As you did last fall, distancing EMU from these actions ignores that this is exactly who we are. This is an extension, part of the broader context that we have sponsored at this institution through our inability to respond to student voices, to speak back to hate, to fail to acknowledge our white supremacist culture. We might pretend that this is not us, but this only serves to turn a blind eye, to not act, to allow future acts to continue.

EMU is not separable from these acts of hate—we are these acts. Each of us carry the experience of these acts of hate. Those of us who choose to pretend that these acts are not us can only do so because we are privileged enough to do so—to ignore how this document impacts every one of us and affects us disproportionately across differences, communities, and identities. What actions will you take? Or must our students march every day reminding us that “EMU’s President is Racist” before action will be taken again—as you did last fall?

“They are not us.” Who or what is not us? Those who would commit those acts of hatred? The acts themselves? Those acts that happened within Halle Library, on the side of King Hall, Wise Hall? Those messages that are heard and felt by our students, faculty, and staff?
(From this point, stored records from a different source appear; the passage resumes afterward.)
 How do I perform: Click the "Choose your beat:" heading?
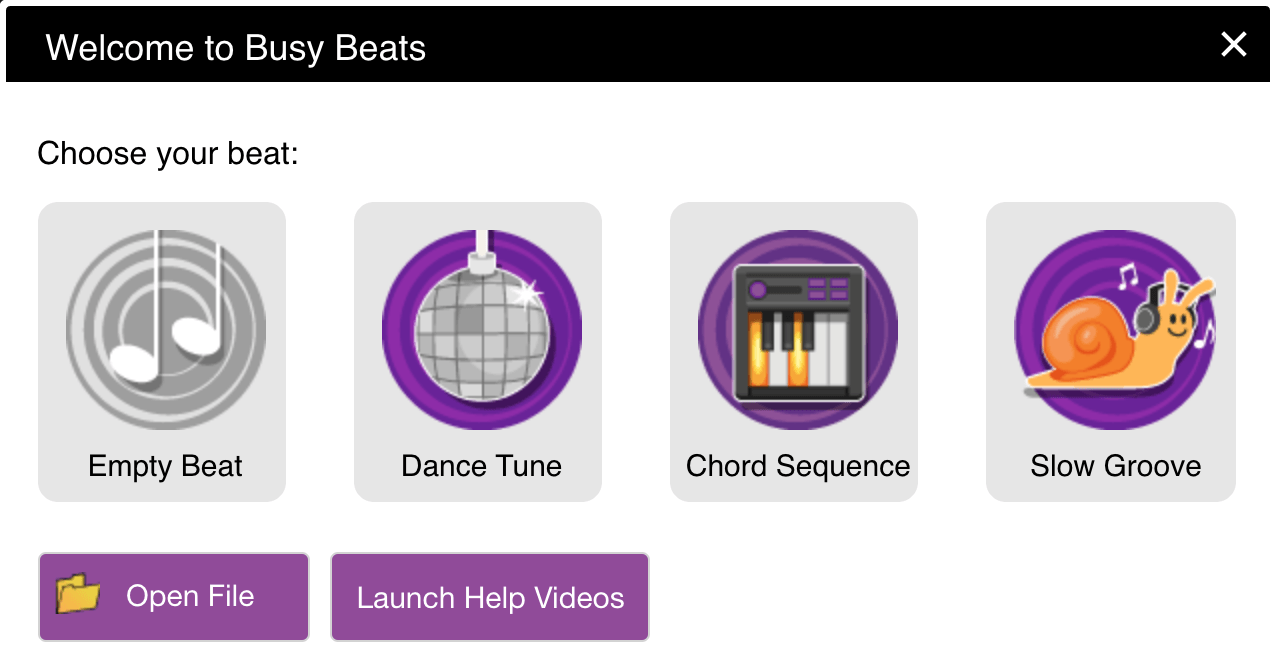coord(168,155)
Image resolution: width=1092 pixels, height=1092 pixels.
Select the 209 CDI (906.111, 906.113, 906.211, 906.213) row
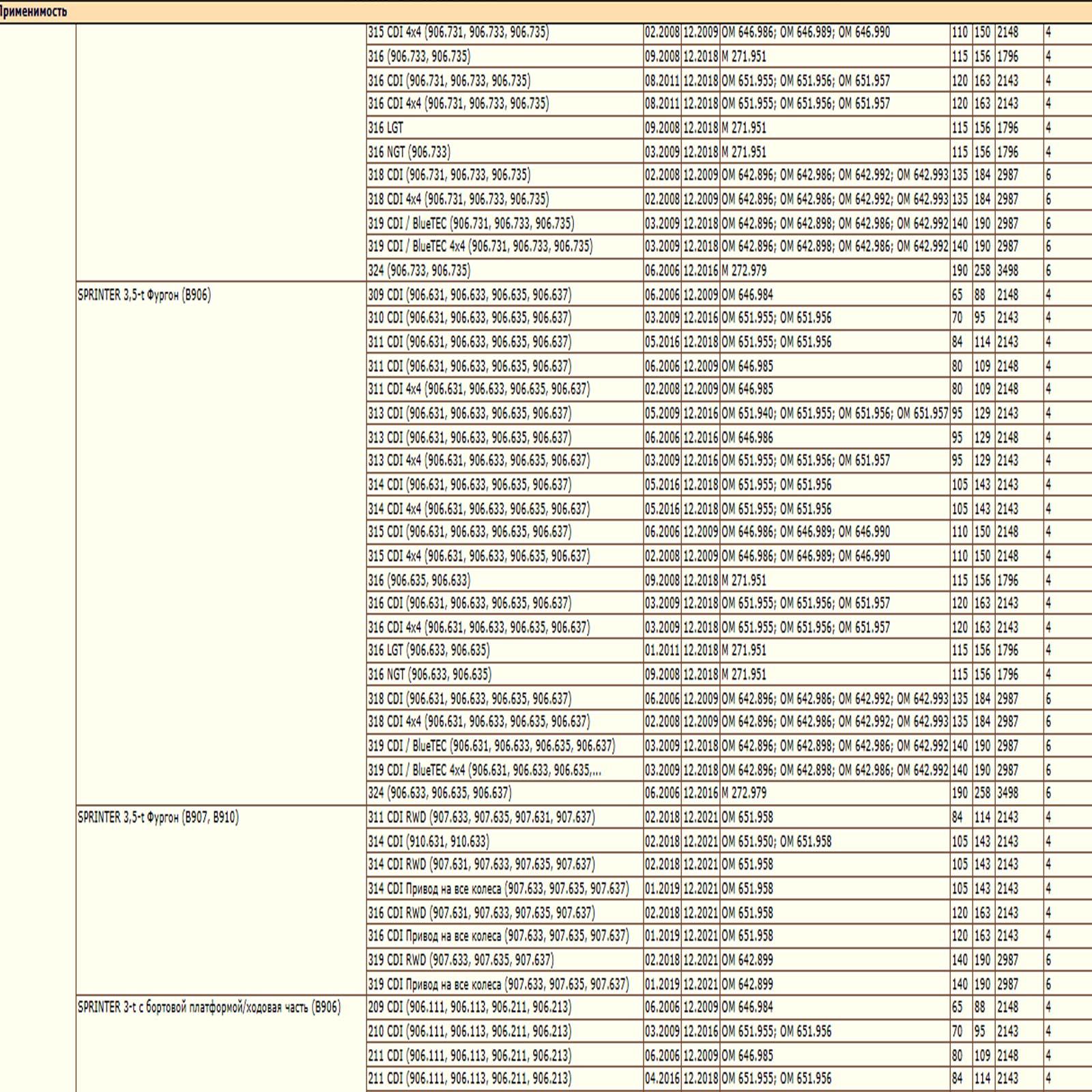click(470, 1007)
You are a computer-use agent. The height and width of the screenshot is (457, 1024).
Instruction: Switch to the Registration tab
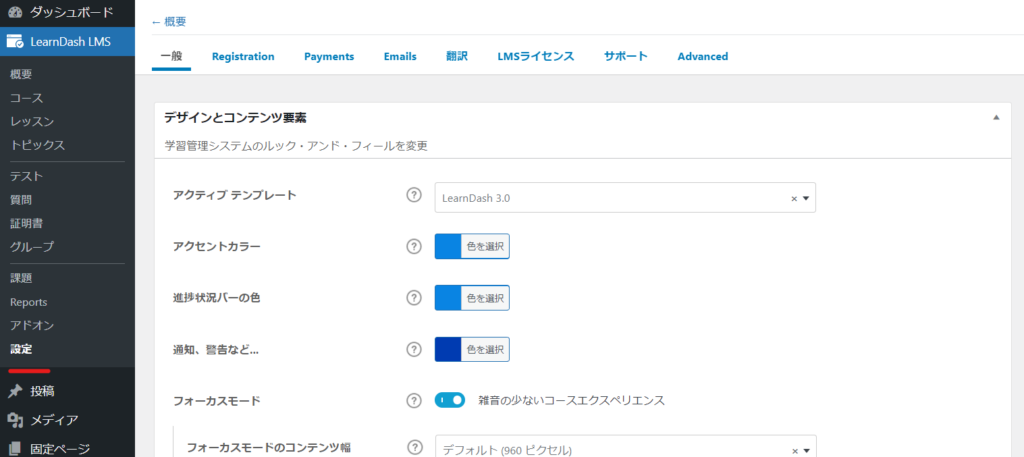pos(243,57)
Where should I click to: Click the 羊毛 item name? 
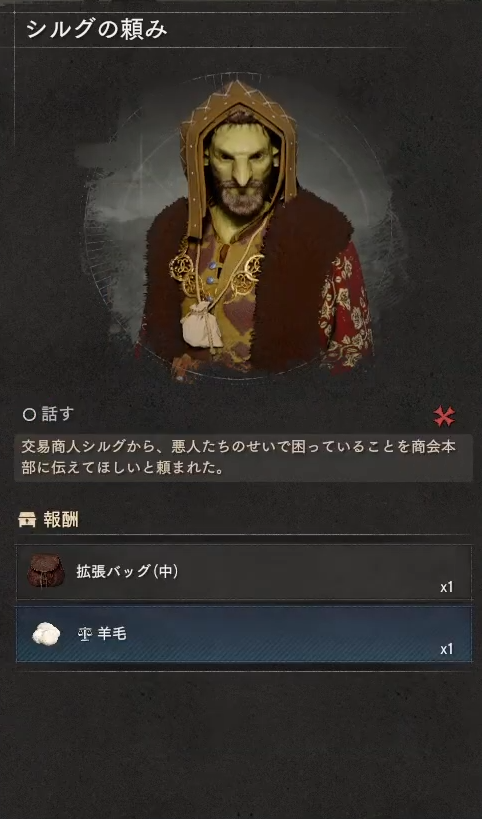point(112,635)
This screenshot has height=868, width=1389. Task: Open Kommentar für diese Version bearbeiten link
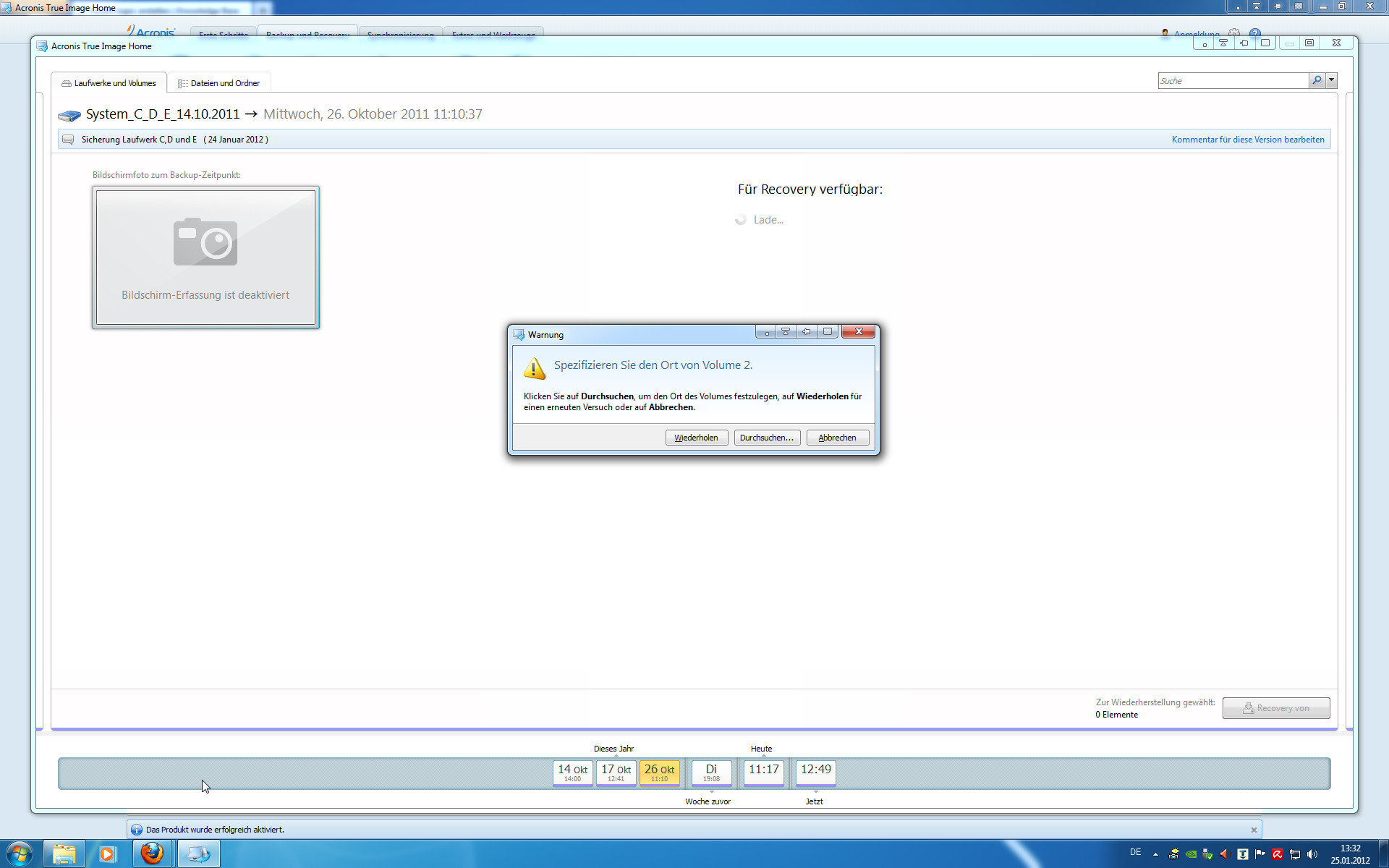coord(1247,140)
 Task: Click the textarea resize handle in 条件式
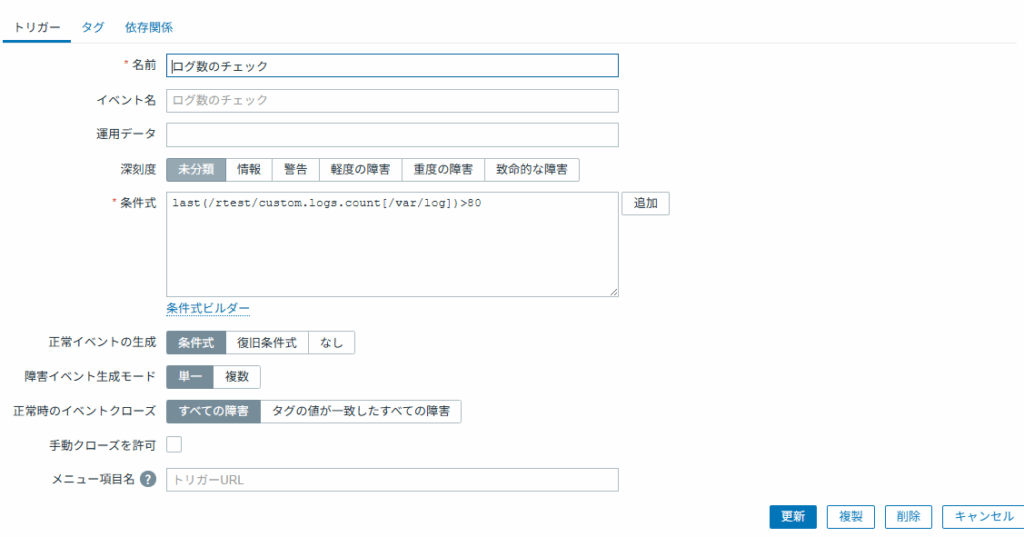[x=614, y=292]
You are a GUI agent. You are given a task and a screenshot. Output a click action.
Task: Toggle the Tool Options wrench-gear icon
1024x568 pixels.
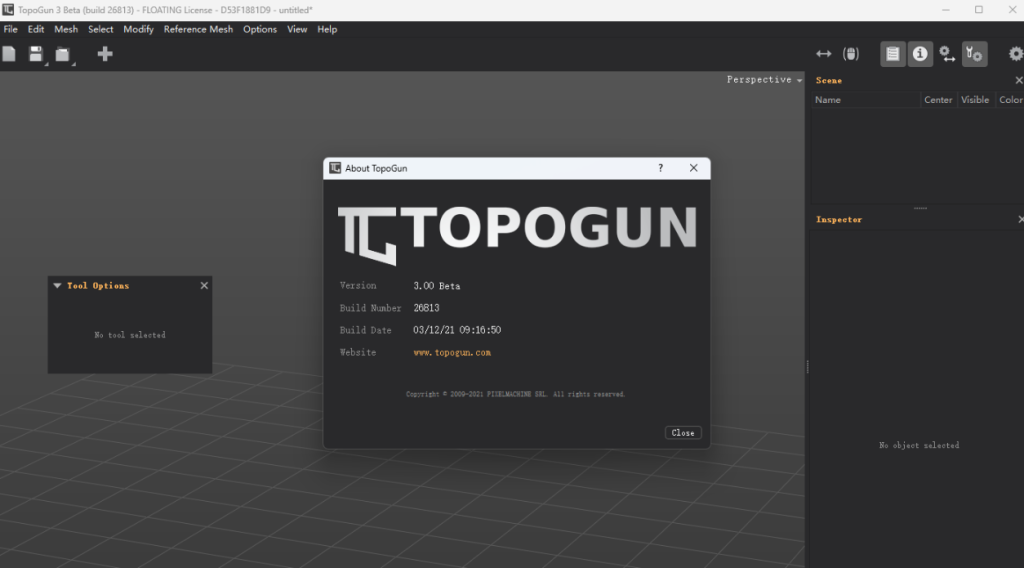pyautogui.click(x=974, y=54)
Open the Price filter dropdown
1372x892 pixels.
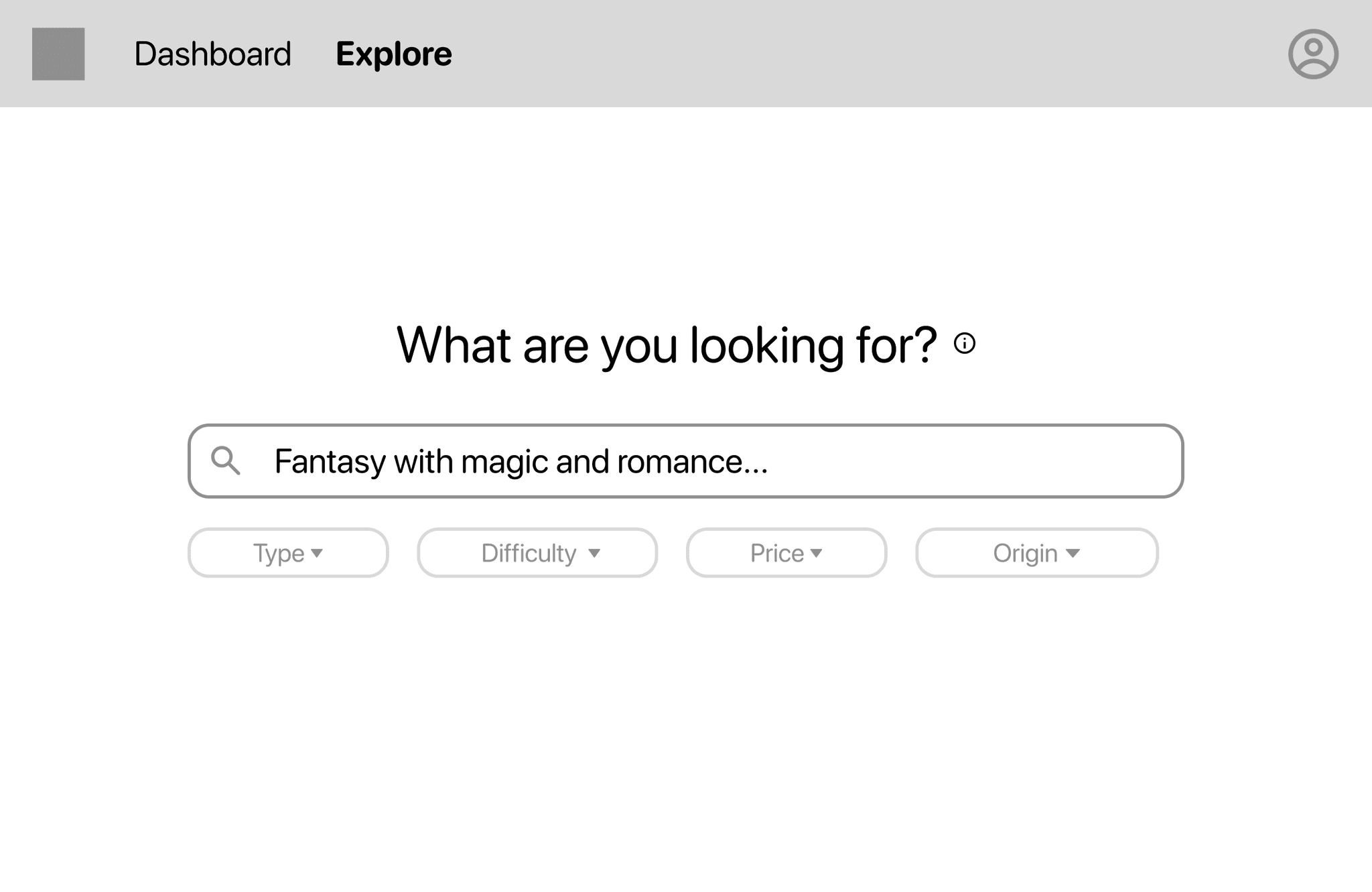(x=786, y=553)
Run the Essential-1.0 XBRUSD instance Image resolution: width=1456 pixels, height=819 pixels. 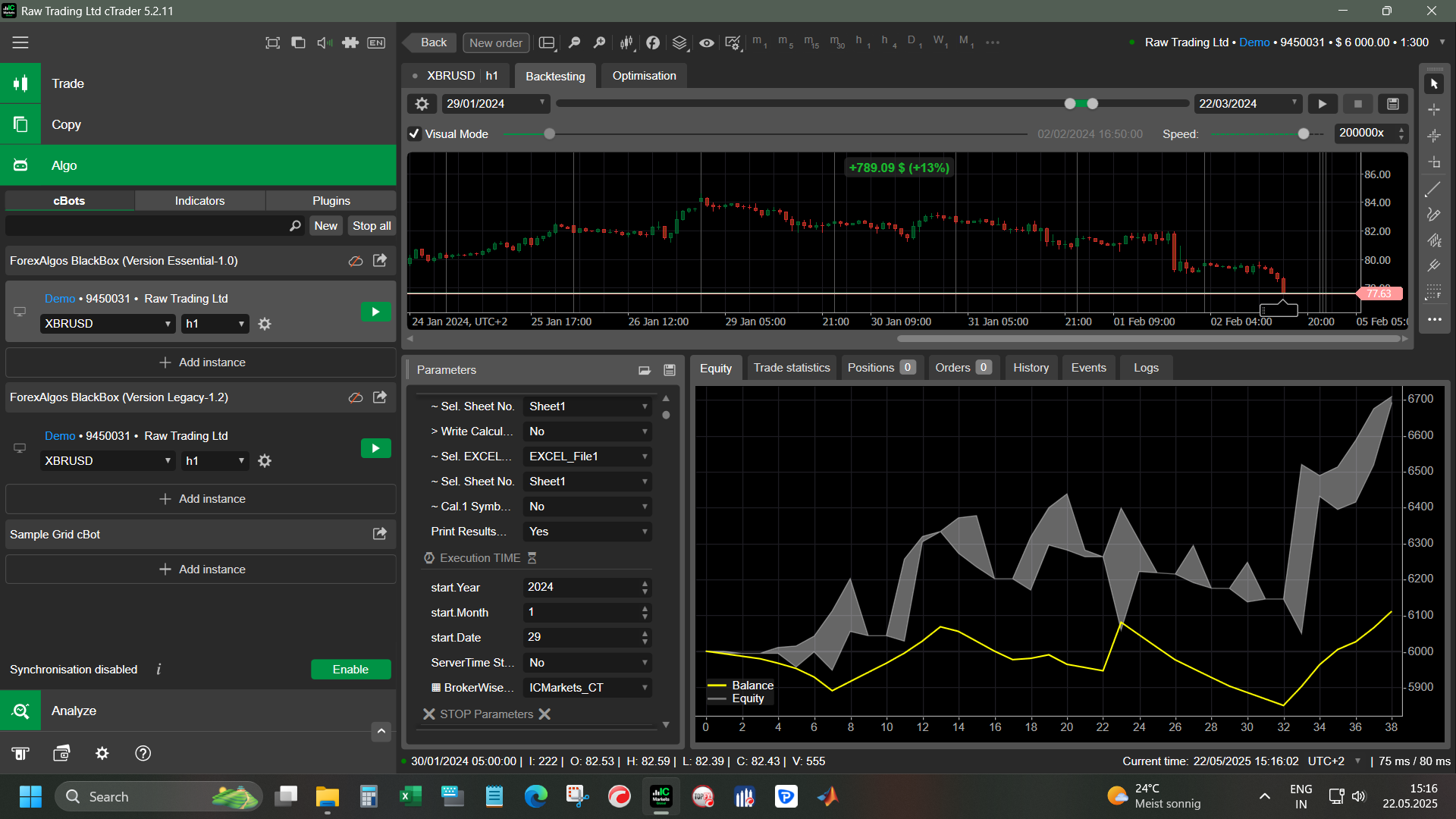point(375,312)
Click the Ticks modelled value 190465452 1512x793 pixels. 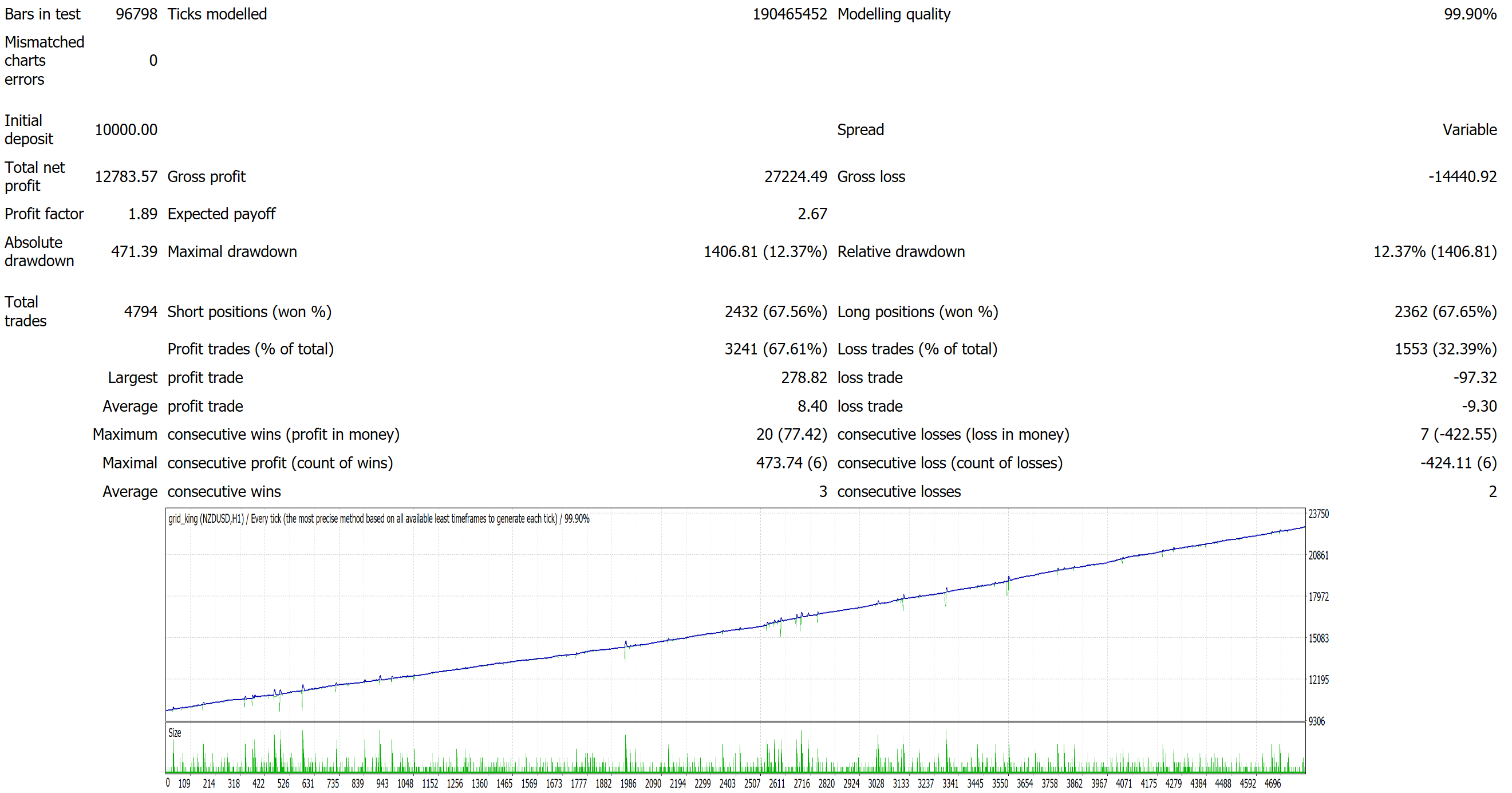pyautogui.click(x=789, y=14)
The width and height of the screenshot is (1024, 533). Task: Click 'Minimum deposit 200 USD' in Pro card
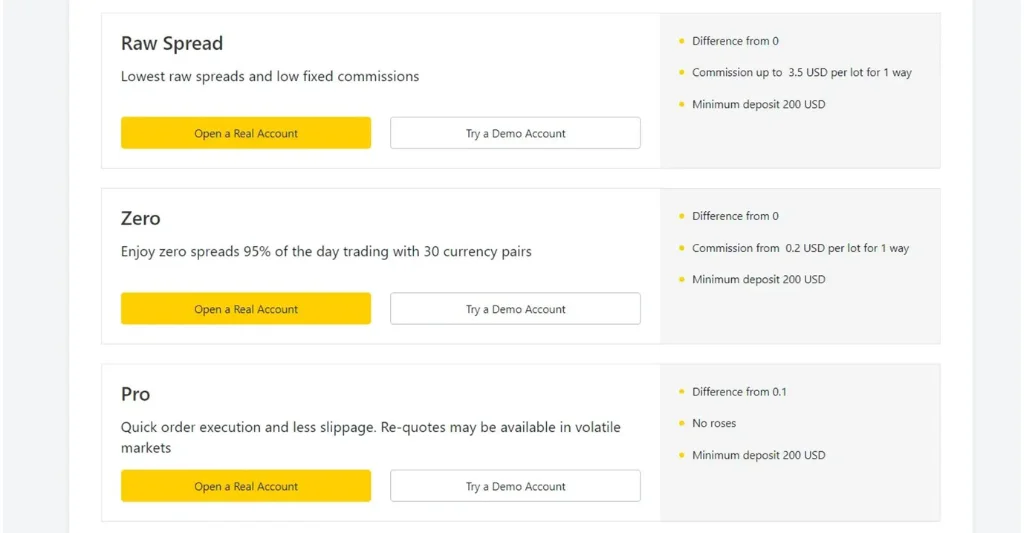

It may be uncomfortable to admit your complicity—but being a university administrator, working within a university, being a responsible human is not comfortable. It involves understanding your values that are given both explicitly and implicitly. It involves being honest about what you have allowed to happen, and what you have not. It involves acknowledging the privilege you have to make these decisions.

So I will stand together with you, President Smith, but will we do more than stand?